КОРОТКОЕ ЗАДАНИЕ: Перепишите дословно весь материал, приведённый ниже, строка за строкой.

[Список данных]

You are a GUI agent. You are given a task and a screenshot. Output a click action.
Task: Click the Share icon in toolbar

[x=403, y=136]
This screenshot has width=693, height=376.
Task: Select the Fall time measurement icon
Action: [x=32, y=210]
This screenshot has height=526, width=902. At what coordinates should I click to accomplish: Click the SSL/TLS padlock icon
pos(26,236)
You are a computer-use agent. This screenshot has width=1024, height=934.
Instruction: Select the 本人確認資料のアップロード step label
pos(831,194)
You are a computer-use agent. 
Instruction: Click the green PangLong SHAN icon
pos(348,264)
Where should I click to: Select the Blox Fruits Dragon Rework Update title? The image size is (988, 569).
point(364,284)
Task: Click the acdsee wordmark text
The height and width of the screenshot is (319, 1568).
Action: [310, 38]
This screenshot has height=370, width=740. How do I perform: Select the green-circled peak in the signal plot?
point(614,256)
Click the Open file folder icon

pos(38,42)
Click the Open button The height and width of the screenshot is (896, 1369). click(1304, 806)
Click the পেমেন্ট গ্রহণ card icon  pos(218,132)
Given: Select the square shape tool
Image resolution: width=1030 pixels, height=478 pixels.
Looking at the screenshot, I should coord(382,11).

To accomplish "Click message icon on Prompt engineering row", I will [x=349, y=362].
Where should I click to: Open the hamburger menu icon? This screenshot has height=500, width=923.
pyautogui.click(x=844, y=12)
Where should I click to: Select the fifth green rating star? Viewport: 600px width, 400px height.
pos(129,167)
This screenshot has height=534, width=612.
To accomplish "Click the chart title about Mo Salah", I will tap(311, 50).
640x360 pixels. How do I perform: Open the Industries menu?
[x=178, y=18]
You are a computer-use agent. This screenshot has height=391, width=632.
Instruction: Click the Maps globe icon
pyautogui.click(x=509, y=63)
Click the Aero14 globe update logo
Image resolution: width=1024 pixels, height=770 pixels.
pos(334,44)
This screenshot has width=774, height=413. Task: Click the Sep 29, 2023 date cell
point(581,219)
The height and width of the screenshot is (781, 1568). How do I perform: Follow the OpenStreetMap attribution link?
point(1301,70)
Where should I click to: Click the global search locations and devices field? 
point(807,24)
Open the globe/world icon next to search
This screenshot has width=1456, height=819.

ПРАВИЛЬНЫЙ ОТВЕТ:
You are a GUI agent. You are given a task and a screenshot. Output a click action.
Task: Click the Share icon in toolbar

[x=403, y=136]
This screenshot has width=693, height=376.
Task: Select the Fall time measurement icon
Action: [x=32, y=210]
This screenshot has height=526, width=902. At what coordinates should I click to accomplish: Click the SSL/TLS padlock icon
pos(26,236)
You are a computer-use agent. This screenshot has width=1024, height=934.
Instruction: Select the 本人確認資料のアップロード step label
pos(831,194)
You are a computer-use agent. 
Instruction: Click the green PangLong SHAN icon
pos(348,264)
Where should I click to: Select the Blox Fruits Dragon Rework Update title? The image size is (988, 569).
point(364,284)
Task: Click the acdsee wordmark text
The height and width of the screenshot is (319, 1568).
Action: [310, 38]
This screenshot has height=370, width=740. How do I perform: Select the green-circled peak in the signal plot?
point(614,256)
Click the Open file folder icon

pos(38,42)
Click the Open button The height and width of the screenshot is (896, 1369). click(1304, 806)
Click the পেমেন্ট গ্রহণ card icon  pos(218,132)
Given: Select the square shape tool
Image resolution: width=1030 pixels, height=478 pixels.
Looking at the screenshot, I should coord(382,11).

To accomplish "Click message icon on Prompt engineering row", I will [x=349, y=362].
Where should I click to: Open the hamburger menu icon? This screenshot has height=500, width=923.
pyautogui.click(x=844, y=12)
Where should I click to: Select the fifth green rating star? Viewport: 600px width, 400px height.
pos(129,167)
This screenshot has height=534, width=612.
To accomplish "Click the chart title about Mo Salah", I will tap(311, 50).
640x360 pixels. How do I perform: Open the Industries menu?
[x=178, y=18]
You are a computer-use agent. This screenshot has height=391, width=632.
Instruction: Click the Maps globe icon
pyautogui.click(x=509, y=63)
Click the Aero14 globe update logo
Image resolution: width=1024 pixels, height=770 pixels.
pos(334,44)
This screenshot has width=774, height=413. Task: Click the Sep 29, 2023 date cell
point(581,219)
The height and width of the screenshot is (781, 1568). How do I perform: Follow the OpenStreetMap attribution link?
point(1301,70)
Where should I click to: Click the global search locations and devices field? 
point(807,24)
Open the globe/world icon next to search
This screenshot has width=1456, height=819.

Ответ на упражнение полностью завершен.